C’est une tragédie qui secoue la Toile et met en lumière les risques parfois mortels de la chirurgie esthétique. Igho Ubiribo, connu sous les pseudonymes d’Ego ou Denisi sur les réseaux sociaux, est décédé des suites d’une intervention d’élargissement du pénis en mars dernier à Bangkok, en Thaïlande. Les conclusions de son autopsie, rendues publiques cette semaine, confirment le lien tragique entre cette opération et sa disparition.
Un influenceur au train de vie fastueux
Âgé de 43 ans, cet homme d’affaires et influenceur britanno-nigérian affichait un mode de vie ultra-luxueux entre Londres, Los Angeles et ses voyages à travers le monde, partagé avec ses quelque 185 000 abonnés sur Instagram. En mars, alors qu’il est en vacances à Bangkok avec son épouse, le quadragénaire décide de sauter le pas et de se rendre dans une clinique thaïlandaise pour subir une pénoplastie à l’acide hyaluronique – une technique réversible censée élargir l’attribut masculin de 2 à 4 centimètres.
De la chirurgie au drame absolu
L’homme s’est fait injecter 40 millilitres d’acide hyaluronique combiné à de la lidocaïne. Mais peu après l’intervention, alors qu’il profitait d’un moment de détente et d’un massage aux côtés de sa femme, la situation bascule. Igho Ubiribo est pris de violentes douleurs thoraciques et perd connaissance à deux reprises.

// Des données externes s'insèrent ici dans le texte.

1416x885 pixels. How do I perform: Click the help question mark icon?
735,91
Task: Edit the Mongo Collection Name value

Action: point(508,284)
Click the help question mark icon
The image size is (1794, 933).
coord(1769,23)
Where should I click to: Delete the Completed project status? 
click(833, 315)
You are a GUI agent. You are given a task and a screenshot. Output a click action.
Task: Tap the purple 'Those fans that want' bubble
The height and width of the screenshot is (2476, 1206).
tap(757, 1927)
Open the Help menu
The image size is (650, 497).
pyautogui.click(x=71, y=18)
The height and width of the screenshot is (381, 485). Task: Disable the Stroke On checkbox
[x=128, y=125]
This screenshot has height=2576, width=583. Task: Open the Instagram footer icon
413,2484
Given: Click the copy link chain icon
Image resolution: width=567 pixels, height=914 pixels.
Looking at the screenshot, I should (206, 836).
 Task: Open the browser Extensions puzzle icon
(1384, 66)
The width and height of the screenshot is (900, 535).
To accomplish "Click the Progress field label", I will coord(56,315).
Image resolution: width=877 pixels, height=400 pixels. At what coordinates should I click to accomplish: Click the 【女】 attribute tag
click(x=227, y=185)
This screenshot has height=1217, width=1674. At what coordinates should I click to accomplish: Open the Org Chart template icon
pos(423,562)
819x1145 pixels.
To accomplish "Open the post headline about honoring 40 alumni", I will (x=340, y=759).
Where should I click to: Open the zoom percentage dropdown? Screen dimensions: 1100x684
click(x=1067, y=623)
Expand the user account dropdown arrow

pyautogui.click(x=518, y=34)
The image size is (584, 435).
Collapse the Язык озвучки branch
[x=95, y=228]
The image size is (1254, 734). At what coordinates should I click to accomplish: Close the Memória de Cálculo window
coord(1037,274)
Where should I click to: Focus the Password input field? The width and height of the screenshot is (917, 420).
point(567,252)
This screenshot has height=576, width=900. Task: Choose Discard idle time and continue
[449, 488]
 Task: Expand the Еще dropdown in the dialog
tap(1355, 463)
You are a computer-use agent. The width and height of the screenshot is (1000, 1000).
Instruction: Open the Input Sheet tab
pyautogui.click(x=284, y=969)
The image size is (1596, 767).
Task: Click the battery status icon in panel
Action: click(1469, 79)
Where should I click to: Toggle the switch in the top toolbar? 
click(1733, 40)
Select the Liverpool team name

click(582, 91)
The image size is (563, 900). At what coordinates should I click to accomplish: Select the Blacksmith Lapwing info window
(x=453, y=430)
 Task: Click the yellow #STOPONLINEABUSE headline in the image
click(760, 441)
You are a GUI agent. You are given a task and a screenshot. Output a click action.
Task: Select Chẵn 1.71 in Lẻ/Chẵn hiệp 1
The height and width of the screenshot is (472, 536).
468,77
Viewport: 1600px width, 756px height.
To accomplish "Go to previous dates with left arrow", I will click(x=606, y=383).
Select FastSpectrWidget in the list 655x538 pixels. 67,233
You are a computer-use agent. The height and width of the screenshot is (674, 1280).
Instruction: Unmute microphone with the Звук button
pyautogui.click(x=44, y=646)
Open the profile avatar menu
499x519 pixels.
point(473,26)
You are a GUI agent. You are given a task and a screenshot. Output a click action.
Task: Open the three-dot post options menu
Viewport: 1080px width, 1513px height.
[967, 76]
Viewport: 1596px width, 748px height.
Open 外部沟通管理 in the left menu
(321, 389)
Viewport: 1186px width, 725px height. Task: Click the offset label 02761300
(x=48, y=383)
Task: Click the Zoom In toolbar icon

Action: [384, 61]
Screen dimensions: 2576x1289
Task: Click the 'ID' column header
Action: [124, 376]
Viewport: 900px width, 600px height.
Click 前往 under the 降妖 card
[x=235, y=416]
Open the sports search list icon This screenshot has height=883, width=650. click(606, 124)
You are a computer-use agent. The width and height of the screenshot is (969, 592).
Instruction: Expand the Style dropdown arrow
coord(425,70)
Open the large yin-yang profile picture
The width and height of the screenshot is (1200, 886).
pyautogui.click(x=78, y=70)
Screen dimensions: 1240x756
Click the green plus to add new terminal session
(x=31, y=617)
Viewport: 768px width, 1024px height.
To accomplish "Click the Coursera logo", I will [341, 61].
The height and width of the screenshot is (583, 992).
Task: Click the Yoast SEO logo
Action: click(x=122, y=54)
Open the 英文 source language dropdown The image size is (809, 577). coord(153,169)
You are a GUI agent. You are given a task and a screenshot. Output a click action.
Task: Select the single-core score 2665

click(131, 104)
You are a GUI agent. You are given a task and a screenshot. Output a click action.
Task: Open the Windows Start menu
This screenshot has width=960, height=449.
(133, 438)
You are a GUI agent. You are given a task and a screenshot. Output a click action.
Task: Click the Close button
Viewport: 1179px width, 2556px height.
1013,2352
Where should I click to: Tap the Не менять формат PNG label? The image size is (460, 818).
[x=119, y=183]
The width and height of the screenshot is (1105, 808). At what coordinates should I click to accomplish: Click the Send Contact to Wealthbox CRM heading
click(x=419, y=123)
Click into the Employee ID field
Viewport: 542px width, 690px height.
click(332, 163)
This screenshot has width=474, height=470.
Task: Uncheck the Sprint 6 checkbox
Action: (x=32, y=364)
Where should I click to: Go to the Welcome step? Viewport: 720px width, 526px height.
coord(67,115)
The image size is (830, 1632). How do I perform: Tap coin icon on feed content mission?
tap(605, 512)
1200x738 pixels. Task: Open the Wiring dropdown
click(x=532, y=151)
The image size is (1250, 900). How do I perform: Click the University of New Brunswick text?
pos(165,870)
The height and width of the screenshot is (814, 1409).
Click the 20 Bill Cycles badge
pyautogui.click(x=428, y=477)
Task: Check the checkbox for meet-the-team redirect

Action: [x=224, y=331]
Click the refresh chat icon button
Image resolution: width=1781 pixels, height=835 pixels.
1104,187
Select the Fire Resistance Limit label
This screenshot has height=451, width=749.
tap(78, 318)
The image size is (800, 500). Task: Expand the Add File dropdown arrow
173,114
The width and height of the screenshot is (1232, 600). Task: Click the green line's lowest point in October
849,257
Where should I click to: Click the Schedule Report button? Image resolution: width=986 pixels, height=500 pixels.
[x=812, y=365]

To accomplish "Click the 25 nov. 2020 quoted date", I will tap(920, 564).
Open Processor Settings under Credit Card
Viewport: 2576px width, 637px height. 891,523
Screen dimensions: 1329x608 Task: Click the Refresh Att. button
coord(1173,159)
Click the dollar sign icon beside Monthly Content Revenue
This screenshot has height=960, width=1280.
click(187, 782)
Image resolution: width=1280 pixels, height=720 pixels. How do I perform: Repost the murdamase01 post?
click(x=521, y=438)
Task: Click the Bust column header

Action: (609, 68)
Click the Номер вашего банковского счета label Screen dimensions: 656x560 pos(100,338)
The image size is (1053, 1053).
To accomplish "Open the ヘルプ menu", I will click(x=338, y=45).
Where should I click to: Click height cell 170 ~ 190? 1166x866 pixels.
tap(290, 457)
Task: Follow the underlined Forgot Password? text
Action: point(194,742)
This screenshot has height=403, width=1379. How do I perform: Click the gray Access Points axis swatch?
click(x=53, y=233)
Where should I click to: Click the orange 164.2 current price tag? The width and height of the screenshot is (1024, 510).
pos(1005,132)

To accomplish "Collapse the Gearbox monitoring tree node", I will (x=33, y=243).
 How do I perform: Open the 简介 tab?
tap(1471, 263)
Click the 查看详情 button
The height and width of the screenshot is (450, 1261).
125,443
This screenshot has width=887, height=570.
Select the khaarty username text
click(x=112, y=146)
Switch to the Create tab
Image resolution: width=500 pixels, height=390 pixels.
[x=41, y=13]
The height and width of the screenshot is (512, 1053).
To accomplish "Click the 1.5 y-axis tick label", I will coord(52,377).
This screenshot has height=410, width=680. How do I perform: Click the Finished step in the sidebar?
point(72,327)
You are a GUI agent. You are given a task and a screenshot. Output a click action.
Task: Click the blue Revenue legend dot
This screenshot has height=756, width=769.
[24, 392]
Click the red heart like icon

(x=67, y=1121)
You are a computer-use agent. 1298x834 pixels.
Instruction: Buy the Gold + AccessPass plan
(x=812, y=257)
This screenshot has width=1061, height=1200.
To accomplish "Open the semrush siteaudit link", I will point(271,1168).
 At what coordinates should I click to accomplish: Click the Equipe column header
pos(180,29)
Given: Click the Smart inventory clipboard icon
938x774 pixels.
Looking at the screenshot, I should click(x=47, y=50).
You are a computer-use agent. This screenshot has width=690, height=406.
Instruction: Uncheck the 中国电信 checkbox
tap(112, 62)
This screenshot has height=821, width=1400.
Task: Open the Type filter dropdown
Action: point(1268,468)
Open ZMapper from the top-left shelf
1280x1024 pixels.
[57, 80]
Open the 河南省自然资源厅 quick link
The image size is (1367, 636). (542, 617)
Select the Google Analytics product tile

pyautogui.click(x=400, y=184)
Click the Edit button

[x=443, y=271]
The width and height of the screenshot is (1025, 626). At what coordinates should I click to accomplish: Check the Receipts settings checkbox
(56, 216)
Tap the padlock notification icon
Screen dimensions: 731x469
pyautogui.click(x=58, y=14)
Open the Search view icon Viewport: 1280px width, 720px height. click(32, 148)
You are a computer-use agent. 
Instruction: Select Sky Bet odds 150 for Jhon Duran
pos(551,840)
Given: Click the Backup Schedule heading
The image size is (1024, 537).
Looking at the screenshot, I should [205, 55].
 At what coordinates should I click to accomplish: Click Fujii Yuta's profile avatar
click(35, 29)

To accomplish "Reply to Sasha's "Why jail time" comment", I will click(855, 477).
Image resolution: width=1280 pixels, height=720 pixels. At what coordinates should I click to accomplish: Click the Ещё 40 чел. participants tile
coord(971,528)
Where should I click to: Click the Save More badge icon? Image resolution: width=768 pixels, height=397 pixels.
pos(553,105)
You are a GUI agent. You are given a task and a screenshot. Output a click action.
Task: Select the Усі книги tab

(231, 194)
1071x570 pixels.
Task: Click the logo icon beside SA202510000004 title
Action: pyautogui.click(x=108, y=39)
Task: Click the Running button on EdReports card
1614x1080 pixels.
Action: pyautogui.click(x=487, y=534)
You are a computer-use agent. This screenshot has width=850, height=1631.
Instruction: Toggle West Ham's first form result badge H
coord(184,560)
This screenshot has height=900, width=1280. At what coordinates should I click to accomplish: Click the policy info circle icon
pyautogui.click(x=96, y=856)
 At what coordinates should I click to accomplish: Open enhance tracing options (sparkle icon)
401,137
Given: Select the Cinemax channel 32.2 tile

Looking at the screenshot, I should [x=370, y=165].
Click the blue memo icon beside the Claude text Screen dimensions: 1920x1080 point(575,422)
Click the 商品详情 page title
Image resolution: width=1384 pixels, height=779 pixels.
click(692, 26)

Transporté en urgence à l’hôpital de Bangkok, il décède quelques heures plus tard malgré de longues tentatives de réanimation menées par le corps médical. Le verdict tombe : le richissime influenceur a succombé à une embolie pulmonaire.
Des révélations troublantes et des hommages hors norme
Si cette affaire fait aujourd’hui grand bruit, c’est que l’autopsie menée récemment a révélé des traces directes d’acide hyaluronique injecté retrouvées dans ses poumons. D’après les médias britanniques, la victime souffrait également d’autres fragilités de santé, notamment un pré-diabète, mais sa mort reste intimement liée aux complications de cette intervention.
Un mois après le drame, Igho Ubiribo a eu droit à des obsèques à la hauteur de son excentricité : il a été inhumé dans un luxueux cercueil en or massif estimé à environ 640 000 euros.
Face à ce drame, une enquête a été ouverte au sein de la clinique thaïlandaise pour déterminer si une négligence ou une erreur médicale a été commise lors de cette injection fatale. Une affaire qui rappelle tragiquement que la quête de la perfection esthétique comporte des risques bien réels.